Research affirms that acne necessitates systemic treatments in the form of Oral Antibiotics (Benzoyl Peroxide Antibiotics, Clindamycin and Crythromycin), Oral Hormone Antiandrogens and Oral Retinoids (Isotretinoin). Though, due to the collective cases of antibiotic resistance and the major adverse effects of these medications, such as Xerosis and skin irritations, an increased demand for alternative therapies in the management of acne has become apparent. As Dermal Clinicians there are a number of ways we can work interprofessionally to aid in the support, treatment and management of acne sufferers, some of these involve;

  • Photodynamic Therapy, which can destruct sebocytes and reduce inflammation via the application of 5-aminolevulinic acid and the use of Red Light.

  • Non-Ablative Radiofrequency which can be used to denature bacteria and diminish sebaceous glands through heating of the dermis and subcutaneous tissue via the use of radio waves.

  • Fractional Radiofrequency, which entails the use of microneedles to target the mid dermis and reduce inflammation of acne lesions.

  • Laser, which can reduce sebaceous gland activity and inflammation through Thermal coagulation of the sebaceous glands and the associated hair follicles.
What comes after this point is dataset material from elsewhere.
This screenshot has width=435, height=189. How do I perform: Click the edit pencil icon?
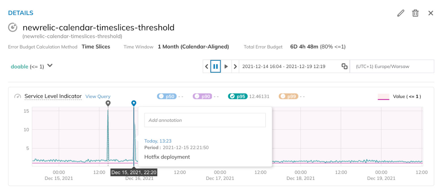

  • IPL, which can treat inflammatory lesions and cause destruction of the sebaceous glands by targeting the blood cells using heat and energy generation. In addition, through selectively targeting the chromophores melanin and water, IPL devices can also be used to treat post inflammatory pigmentation and atrophic scarring linked with acne.

  • LED can photoactivate endogenous porphyrins in P. acnes.

  • Chemical Peeling Preparations can be used for antibacterial, anti-inflammatory, keratolytic and comedolytic effects, these are achieved through the manipulation and creation of a controlled and managed injury to the skin, which promotes regeneration of the epidermal layer of the dermal tissues.

It is vital to note, depending on the severity of the acne, these modalities and alternative treatments alone may not achieve complete resolution of the condition. Therefore, it is recommended for best clinical outcomes that Dermal Clinicians work interprofessionally alongside other medical specialists and in some cases, treatment and management can be undertaken in conjunction with the administration of topical or systemic medications.